This is the first post of a four-part series on Overcoming Layoff F.E.A.R.s (Financial Fears, Esteem Fears, Achievement Atrophy Fears, and Rejection Fears)We often hear FDR’s quote in our world today, “We have nothing to fear, but fear itself.” There is a lot of fear today around being laid off. Either you have already lost your job and fearful that another job will not be there for you, or you are fearful that you may be the next person in the office to be let go. It is true; fears that are managed and controlled are ones that can be overcome. But, they feel real none-the-less.
One of the most prevalent fears about being laid off is that with a few unfortunate missteps, we could find ourselves in a real financial bind. The statistic that many Americans are one missed paycheck and one unpaid mortgage payment away from homelessness fuels our fears – as do the pictures and stories in the daily news. I previously wrote about how to get the most from your severance, which include some financial tips for extending employment and benefits in the wake of a separation agreement, but there are many actions that people can do now even if you’re still employed – just in case. The good news (a hard statement to make these days) is that most of us have pulled in the reigns as the tide has gone out. Most people are spending less already, taking the pressure off of having parties, big nights out on the town, vacations, etc. Still, it’s a good time to be thinking, preparing and removing the financial fear of a layoff. Be ready now by:
- Refinancing your mortgage, renegotiating your rent, or finding a cheaper apartment now, while you still have a job. Every credit lender requires employment verification and if you aren’t employed at the time of change, in today’s world, you may be in trouble. So, get that taken care of now.
- Ask your employer now what the monthly cost of COBRA benefits are for your level of health coverage and begin saving up for 18-months worth. This can be a big number and a scary one if you don’t have a paycheck coming so start putting aside that amount now to have that critical nest-egg ready.
- Find a Financial Advisor/Accountant/Bookkeeper who you trust to help you manage a potential lump-sum severance payment. Ideally, you’ll negotiate salary and benefits continuation for the same amount of weeks or months they offer as separation payments (see below). If this doesn’t work, then seek budgeting help to have someone else purse out your money every two weeks against what you need to live. Lump sum payments will disappear sooner than you think if you don’t have checks and balances in place. A trusted advisor can make a difference and be worth their weight in gold.

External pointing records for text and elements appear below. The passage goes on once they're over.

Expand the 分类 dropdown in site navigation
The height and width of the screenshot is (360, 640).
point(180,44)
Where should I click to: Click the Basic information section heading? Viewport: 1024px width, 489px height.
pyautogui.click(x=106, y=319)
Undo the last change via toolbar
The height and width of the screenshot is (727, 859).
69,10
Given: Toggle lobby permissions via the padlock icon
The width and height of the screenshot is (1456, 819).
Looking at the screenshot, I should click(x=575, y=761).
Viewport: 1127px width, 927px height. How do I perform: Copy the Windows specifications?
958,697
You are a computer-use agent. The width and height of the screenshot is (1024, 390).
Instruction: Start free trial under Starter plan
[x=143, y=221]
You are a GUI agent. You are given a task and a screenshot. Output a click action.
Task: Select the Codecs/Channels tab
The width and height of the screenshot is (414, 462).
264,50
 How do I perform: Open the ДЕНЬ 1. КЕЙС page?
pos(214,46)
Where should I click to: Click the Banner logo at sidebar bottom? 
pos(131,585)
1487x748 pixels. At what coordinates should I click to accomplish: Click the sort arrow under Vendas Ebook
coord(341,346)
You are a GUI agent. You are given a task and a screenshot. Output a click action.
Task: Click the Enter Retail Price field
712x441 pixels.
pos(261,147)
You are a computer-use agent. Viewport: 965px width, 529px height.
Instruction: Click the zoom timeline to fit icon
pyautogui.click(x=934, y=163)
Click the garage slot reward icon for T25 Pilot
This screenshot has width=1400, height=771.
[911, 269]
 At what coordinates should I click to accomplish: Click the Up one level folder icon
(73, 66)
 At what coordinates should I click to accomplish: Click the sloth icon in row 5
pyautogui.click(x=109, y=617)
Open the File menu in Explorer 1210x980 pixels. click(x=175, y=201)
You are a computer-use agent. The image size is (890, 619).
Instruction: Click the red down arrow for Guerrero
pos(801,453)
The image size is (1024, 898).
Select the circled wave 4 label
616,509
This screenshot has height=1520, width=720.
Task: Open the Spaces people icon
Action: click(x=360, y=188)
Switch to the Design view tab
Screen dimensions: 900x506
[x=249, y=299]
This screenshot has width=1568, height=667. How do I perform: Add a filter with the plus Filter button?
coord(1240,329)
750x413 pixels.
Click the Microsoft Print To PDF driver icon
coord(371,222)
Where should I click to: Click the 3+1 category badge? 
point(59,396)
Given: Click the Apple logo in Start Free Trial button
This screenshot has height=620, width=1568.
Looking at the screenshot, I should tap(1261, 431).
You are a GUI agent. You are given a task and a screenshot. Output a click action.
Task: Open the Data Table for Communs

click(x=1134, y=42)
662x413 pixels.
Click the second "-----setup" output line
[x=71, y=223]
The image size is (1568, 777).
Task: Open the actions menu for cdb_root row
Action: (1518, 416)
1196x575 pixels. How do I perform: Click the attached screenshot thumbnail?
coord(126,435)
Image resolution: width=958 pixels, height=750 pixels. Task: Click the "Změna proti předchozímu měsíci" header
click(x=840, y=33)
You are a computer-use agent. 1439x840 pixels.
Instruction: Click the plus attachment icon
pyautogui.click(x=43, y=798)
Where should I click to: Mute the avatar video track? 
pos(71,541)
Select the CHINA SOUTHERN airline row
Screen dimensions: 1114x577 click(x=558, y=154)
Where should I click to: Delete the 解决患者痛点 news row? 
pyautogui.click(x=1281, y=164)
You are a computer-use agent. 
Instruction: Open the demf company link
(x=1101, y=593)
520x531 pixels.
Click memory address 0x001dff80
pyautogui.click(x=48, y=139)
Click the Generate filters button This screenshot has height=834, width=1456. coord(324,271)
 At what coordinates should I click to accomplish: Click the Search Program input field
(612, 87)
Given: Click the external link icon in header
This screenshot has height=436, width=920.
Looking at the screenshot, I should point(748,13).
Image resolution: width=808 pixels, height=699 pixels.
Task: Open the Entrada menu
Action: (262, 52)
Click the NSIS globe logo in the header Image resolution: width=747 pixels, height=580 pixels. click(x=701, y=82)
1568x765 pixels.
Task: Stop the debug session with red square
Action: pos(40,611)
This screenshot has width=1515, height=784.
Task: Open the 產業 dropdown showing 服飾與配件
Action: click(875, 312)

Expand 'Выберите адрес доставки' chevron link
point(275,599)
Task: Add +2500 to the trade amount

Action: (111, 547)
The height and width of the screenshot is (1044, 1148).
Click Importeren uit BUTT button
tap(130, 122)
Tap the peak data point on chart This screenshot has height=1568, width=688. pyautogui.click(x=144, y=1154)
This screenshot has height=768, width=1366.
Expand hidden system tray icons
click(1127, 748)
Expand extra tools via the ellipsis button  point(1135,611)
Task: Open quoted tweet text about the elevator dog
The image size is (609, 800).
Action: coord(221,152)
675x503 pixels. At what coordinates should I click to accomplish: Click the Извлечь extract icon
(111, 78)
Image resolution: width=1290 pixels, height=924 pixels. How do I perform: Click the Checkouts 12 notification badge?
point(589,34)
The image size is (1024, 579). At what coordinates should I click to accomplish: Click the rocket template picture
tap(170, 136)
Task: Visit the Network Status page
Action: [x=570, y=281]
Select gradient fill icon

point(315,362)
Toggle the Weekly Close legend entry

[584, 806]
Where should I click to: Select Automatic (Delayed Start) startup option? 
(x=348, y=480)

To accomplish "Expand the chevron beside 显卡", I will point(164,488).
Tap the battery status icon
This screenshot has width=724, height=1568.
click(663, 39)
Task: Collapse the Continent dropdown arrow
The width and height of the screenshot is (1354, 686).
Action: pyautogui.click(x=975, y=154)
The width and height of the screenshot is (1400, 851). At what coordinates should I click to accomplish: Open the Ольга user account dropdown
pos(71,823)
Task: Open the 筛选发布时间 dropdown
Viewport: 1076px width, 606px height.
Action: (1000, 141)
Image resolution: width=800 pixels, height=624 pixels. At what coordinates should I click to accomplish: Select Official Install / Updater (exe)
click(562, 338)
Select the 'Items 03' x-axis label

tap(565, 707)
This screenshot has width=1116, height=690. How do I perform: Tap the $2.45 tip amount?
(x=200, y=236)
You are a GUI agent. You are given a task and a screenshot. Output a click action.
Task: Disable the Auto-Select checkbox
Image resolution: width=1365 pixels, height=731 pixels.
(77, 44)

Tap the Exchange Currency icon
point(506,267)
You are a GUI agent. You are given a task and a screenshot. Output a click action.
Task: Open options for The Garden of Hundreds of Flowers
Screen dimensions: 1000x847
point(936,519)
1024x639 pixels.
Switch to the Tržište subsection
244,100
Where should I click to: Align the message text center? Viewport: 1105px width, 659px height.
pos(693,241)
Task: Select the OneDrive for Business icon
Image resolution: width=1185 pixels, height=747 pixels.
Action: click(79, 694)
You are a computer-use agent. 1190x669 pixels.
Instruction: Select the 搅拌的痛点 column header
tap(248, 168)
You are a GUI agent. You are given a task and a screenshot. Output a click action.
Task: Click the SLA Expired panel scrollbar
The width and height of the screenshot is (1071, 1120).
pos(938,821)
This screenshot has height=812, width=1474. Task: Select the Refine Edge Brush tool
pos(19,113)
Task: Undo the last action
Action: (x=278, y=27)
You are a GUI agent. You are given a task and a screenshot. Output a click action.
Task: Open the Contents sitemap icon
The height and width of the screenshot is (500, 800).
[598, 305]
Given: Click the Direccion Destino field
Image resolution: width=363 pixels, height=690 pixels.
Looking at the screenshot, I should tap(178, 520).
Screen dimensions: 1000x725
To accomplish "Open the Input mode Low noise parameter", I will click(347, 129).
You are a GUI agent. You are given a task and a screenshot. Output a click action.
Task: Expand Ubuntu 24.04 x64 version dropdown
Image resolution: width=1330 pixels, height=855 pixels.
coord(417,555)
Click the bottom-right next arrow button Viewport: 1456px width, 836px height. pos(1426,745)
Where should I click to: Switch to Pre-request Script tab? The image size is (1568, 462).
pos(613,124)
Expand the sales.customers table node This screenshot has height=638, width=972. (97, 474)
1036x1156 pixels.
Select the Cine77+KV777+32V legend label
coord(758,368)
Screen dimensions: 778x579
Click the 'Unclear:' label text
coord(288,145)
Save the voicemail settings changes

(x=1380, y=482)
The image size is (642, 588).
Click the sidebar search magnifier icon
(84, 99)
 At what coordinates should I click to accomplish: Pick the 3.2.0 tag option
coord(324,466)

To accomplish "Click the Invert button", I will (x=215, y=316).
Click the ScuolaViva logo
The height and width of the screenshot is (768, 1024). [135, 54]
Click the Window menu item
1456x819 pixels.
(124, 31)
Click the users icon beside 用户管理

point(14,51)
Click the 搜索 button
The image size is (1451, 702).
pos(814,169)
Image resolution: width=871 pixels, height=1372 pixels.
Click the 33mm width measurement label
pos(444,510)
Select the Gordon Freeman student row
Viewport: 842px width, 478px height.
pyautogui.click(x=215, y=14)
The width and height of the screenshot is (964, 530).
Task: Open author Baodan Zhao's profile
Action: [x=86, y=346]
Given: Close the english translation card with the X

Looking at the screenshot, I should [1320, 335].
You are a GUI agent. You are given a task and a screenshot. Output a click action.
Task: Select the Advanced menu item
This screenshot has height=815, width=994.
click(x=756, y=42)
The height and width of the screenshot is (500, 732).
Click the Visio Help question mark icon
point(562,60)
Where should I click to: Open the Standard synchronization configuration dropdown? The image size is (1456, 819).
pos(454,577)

- Sit down now with your spouse, partner, and/or best-friend and write down what you will and won’t spend money on for the next year. Then make commitments to hold each other accountable to put your mind at ease. I have a friend who looked at his clothes closet and determined that he doesn’t need any new clothes in 2009. He and his wife have made that agreement. The small things add up and for some of these things – like lattes and dinners out — could be a big savings.
- Find an attorney who you can talk to now about how to negotiate a general release agreement from your company to receive separation benefits if needed. Have your desired package and structure defined and on paper for that first meeting. Areas like salary and benefits continuation versus a lump-sum and staying on payroll, can extend your runway.
- Be looking for that part-time job or project work now versus later. Having something lined up will relieve some of the fears of no income coming in at all. These opportunities are not easy to find and it may mean having to give up some discretionary time now for delayed gratification later, but not only will this help financially but it will also help in the other F.E.A.R. areas: esteem, achievement atrophy and rejection.